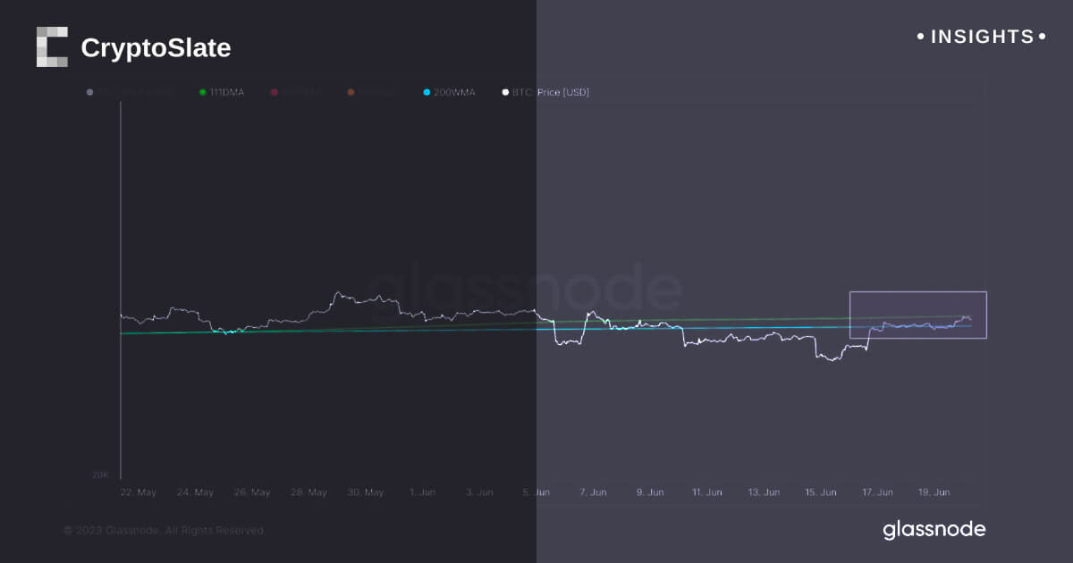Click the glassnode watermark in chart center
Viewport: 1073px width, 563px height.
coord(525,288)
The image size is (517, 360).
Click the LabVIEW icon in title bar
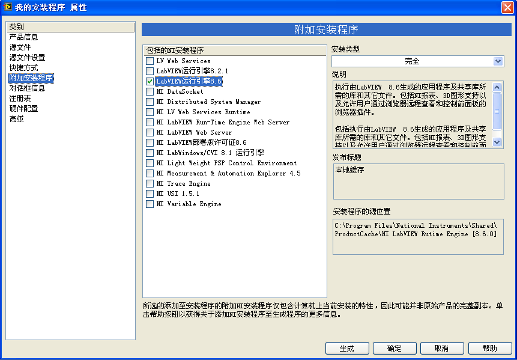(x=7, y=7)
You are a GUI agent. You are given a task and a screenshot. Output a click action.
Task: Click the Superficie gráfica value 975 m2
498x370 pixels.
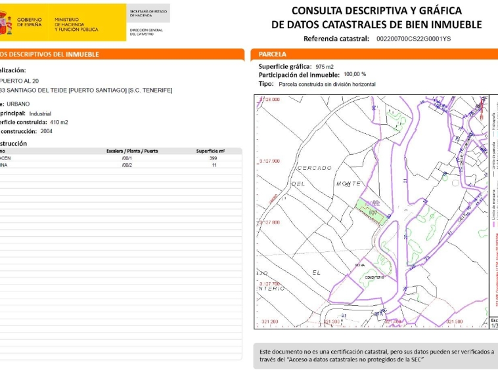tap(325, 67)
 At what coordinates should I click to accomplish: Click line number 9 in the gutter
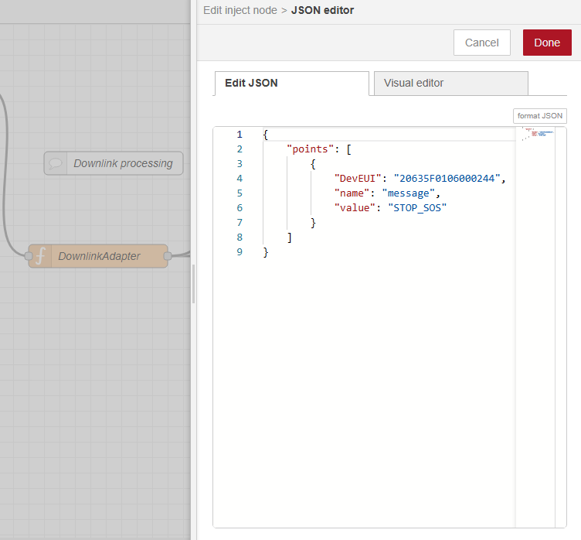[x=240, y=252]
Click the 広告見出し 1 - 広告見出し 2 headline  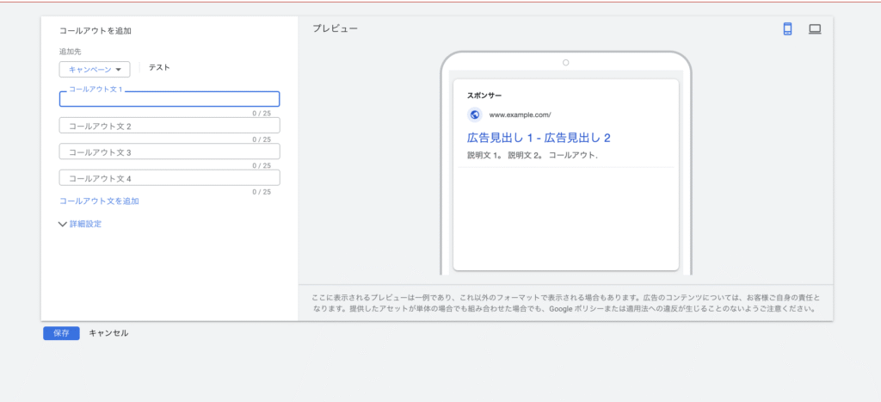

========

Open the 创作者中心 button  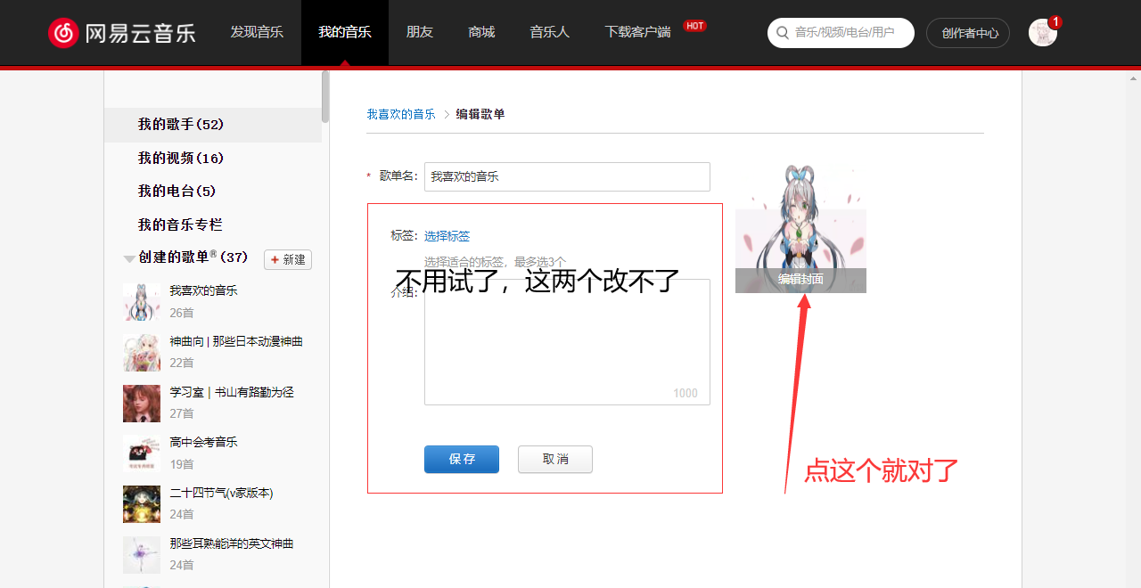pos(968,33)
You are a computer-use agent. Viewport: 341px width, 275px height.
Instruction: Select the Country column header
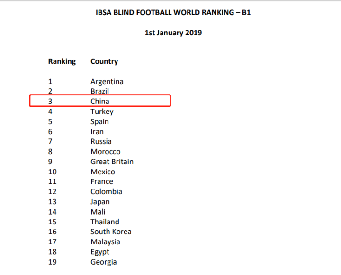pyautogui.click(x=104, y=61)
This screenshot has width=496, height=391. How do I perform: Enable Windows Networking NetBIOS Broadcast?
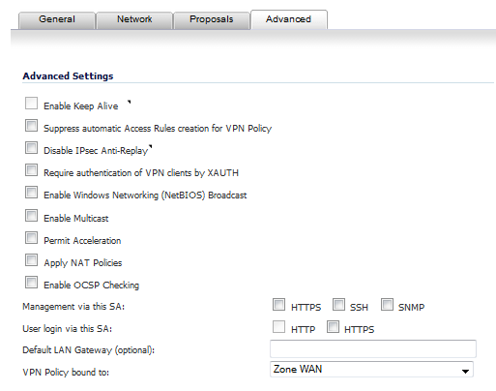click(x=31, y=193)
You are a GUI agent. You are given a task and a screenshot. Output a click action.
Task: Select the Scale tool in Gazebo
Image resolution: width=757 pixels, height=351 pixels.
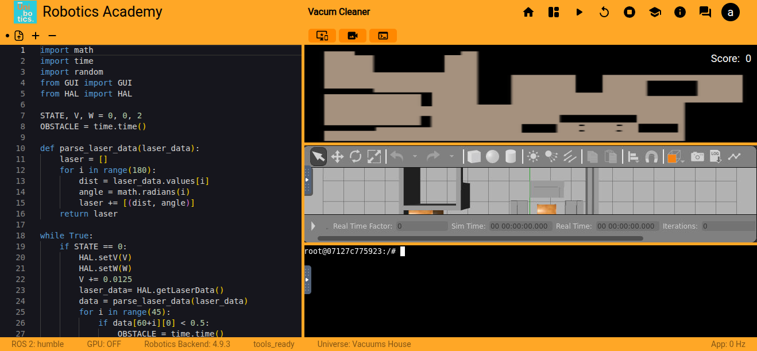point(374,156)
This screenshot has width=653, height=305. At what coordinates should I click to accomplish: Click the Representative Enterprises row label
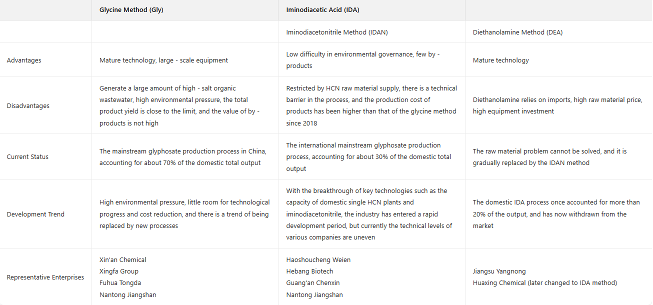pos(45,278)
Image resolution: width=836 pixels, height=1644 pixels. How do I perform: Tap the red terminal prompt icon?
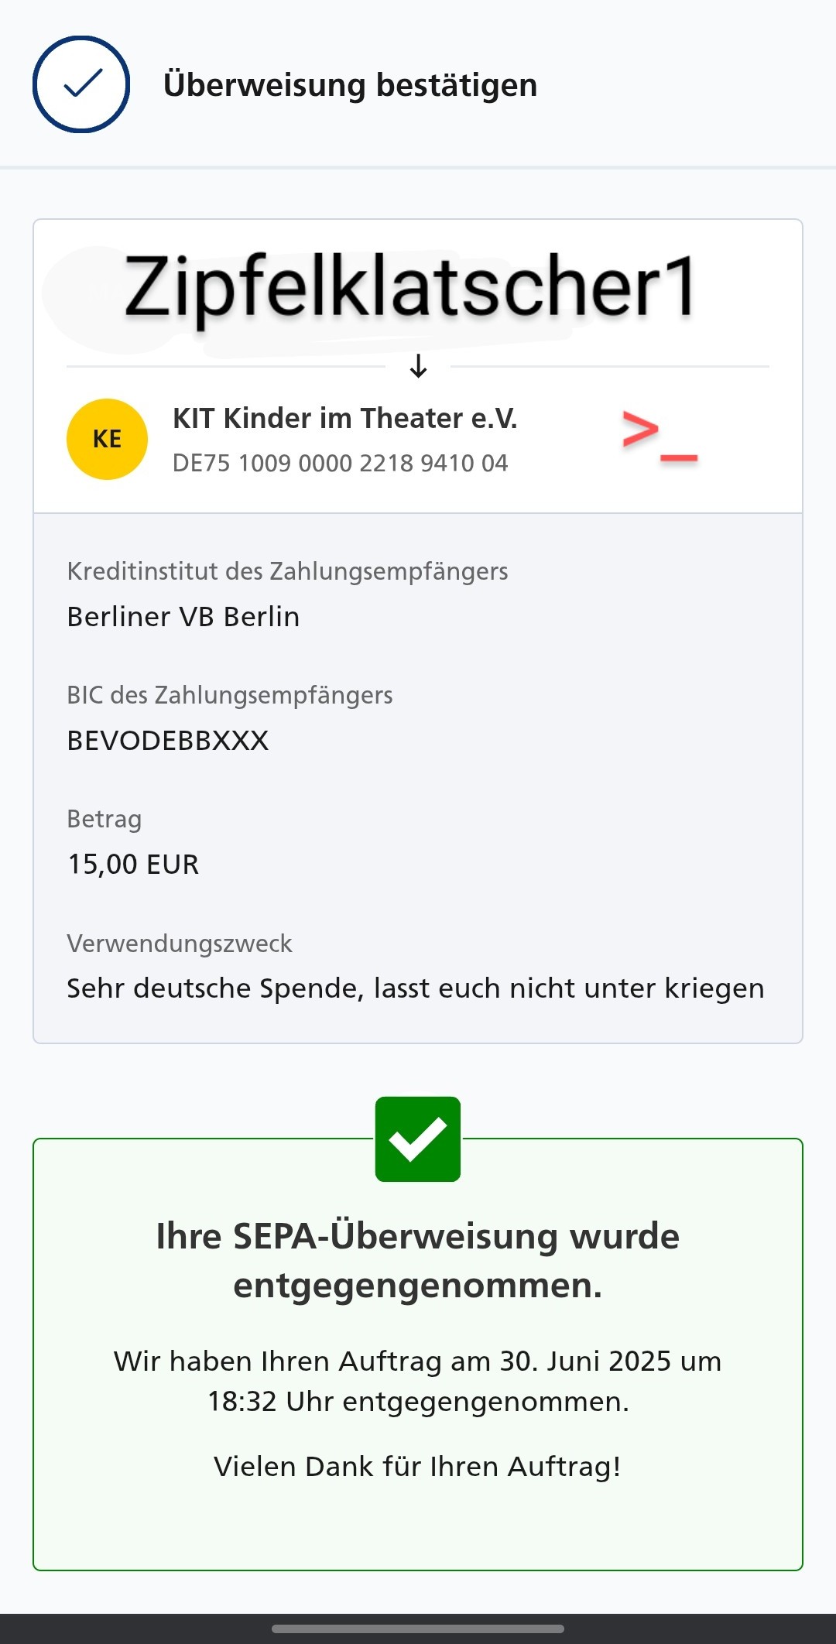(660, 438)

========

» **Task goal**:
Starting with the line above that holds "The image size is (517, 360).", restate each line word for word up to and including the line that holds "Click the 広告見出し 1 - 広告見出し 2 headline". Drop the pictures.

» **Problem solution**:
The image size is (517, 360).
Click the LabVIEW icon in title bar
(x=7, y=7)
You are a GUI agent. You are given a task and a screenshot. Output a click action.
Task: Click the Superficie gráfica value 975 m2
498x370 pixels.
tap(325, 67)
 At what coordinates should I click to accomplish: Click line number 9 in the gutter
[x=240, y=252]
Click the 広告見出し 1 - 広告見出し 2 headline  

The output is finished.